A tarefa de zelar pelas receitas de Estados e municípios exige constante vigilância. A dificuldade que o governo federal tem de abrir mão de sua postura centralizadora apresenta recorrentes ameaças ao pacto federativo e a um de seus mais importantes pilares: o federalismo fiscal. Estamos, novamente, diante de uma situação em que ações tomadas à revelia dos entes subnacionais têm impacto negativo sobre os caixas de Estados e municípios.
A proposta de ampliar para R$ 5 mil a faixa de isenção do Imposto de Renda (IR), embora seja uma medida socialmente justa, está sendo construída sem a devida consideração sobre seus efeitos colaterais. Pela regra atual, Estados e municípios ficam com o IR retido na fonte sobre os salários pagos a seus próprios servidores. A isenção proposta extinguiria essa receita automaticamente, nos casos de salários inferiores a R$ 5 mil.

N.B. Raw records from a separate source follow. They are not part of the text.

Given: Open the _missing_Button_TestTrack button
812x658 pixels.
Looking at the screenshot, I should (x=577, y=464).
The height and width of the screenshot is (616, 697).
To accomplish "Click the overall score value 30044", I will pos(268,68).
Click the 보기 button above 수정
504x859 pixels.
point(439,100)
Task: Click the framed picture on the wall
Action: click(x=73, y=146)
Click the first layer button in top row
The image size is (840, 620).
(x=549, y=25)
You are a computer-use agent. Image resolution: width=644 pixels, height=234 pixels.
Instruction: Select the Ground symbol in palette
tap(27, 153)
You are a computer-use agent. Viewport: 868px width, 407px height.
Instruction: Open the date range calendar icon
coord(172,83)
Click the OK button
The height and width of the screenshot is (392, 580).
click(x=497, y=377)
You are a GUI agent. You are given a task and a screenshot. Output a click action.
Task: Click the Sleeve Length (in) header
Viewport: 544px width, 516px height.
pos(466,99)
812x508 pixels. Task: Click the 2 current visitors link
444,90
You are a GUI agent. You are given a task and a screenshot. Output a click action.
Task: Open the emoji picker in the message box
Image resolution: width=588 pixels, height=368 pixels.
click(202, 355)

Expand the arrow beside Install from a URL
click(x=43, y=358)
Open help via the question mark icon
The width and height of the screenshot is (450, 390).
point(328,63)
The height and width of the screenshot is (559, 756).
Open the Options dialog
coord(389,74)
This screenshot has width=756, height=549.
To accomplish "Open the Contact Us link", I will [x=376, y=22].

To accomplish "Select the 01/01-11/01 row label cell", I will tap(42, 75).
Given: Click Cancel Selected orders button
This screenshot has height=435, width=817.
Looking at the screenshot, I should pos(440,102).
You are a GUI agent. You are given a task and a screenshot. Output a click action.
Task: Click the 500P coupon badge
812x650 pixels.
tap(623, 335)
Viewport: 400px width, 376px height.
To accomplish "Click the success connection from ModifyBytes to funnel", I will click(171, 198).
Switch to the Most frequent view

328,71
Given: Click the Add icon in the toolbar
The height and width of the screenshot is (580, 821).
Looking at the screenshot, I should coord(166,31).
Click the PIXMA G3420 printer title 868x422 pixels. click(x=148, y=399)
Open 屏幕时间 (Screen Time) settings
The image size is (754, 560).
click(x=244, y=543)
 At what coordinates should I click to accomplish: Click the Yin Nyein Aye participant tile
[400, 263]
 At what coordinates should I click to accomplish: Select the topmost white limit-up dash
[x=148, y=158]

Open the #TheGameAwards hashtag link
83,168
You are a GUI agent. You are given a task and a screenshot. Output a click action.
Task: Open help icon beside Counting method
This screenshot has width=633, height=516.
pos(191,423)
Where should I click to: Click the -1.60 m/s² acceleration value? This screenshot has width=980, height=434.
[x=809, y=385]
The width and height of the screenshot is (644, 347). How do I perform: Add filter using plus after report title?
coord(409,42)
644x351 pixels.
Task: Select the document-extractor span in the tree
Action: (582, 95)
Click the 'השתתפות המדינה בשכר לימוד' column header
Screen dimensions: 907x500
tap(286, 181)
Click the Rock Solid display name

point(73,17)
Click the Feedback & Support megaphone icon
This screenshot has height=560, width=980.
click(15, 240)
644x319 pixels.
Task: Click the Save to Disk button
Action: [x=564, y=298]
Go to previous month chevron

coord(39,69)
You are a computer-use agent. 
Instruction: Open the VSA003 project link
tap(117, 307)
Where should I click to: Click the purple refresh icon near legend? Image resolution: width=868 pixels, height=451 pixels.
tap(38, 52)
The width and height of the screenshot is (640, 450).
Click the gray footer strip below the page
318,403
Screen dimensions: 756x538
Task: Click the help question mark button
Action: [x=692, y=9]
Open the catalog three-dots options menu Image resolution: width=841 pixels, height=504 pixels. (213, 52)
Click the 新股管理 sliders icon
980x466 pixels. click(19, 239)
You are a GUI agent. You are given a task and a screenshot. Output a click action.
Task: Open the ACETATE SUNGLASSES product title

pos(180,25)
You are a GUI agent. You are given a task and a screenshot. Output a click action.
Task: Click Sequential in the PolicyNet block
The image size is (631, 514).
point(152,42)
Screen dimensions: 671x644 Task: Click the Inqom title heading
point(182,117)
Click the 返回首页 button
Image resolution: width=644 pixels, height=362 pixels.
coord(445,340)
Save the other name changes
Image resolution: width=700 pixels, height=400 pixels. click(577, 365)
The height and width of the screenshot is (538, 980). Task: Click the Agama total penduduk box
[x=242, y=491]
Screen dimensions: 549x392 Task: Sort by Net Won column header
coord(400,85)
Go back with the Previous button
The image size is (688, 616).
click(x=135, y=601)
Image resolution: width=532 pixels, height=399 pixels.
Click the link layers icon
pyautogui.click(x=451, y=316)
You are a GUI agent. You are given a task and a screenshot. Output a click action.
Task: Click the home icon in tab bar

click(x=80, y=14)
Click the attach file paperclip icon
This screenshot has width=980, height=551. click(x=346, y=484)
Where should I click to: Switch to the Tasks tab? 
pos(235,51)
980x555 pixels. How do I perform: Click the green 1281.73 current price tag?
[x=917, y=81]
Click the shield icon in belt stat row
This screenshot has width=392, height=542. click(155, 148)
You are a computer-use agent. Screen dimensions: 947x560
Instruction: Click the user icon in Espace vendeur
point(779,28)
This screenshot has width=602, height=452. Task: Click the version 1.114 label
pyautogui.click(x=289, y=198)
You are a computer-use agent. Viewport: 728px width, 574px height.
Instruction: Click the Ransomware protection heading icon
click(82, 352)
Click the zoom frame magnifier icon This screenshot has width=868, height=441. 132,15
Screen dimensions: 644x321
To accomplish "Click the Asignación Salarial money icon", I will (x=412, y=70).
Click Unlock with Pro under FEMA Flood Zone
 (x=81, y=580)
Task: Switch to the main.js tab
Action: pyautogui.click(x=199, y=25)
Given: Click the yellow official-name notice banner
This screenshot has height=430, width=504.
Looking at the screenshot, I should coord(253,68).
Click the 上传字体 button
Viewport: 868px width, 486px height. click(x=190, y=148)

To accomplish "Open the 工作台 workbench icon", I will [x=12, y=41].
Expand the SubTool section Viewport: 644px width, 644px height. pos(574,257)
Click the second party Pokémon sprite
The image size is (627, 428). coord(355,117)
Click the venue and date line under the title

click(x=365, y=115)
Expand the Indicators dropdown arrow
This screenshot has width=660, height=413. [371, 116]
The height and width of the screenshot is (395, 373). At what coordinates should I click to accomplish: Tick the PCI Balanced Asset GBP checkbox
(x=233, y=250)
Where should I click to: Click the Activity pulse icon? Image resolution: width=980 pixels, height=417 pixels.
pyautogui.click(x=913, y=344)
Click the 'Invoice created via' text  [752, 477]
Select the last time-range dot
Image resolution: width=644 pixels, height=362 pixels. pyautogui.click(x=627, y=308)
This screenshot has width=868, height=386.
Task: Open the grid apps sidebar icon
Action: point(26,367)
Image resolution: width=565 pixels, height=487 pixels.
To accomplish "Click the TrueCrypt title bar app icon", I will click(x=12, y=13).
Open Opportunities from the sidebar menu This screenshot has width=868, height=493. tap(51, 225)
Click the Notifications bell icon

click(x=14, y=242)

É importante destacar que o Atlas do Estado Brasileiro, pesquisa realizada pelo Ipea, aponta que nos Estados, cerca de 66% dos servidores têm salário inferior a R$ 5 mil e, nos municípios, essa faixa chega a 87%.
Com o impacto nessa fonte de receita, o próprio governo federal estima que Estados e municípios terão uma perda anual de arrecadação de R$ 5 bilhões. O Estado de São Paulo seria o mais afetado com a medida, com perda anual estimada em R$ 656 milhões, segundo contas da consultoria da Câmara dos Deputados. Como a União não apresenta nenhuma solução para esta situação – à exceção da vaga promessa de que as perdas serão compensadas pelo aumento do consumo – cabe ao Congresso Nacional propor uma solução.
É preciso um compromisso firme com a preservação do pacto federativo, porque na mesma medida em que os recursos são centralizados, as obrigações de prestação de serviços são descentralizadas, culminando na situação em que os entes subnacionais não têm lastro financeiro para dar conta de suas atribuições. A arrecadação não é um fim em si mesma. Ela sustenta políticas públicas nas áreas mais sensíveis da vida em sociedade. Retirar dos entes federados parte considerável de sua base arrecadatória, sem alternativas claras de recomposição, é fragilizar a capacidade do Estado de prestar serviços públicos ao cidadão.
Qualquer reforma ou alteração em impostos federais com repercussão na base de arrecadação dos entes subnacionais deve, obrigatoriamente, ser construída considerando seus impactos sobre Estados e municípios. Afinal, a federação não é um apêndice da União: é a espinha dorsal da nossa democracia.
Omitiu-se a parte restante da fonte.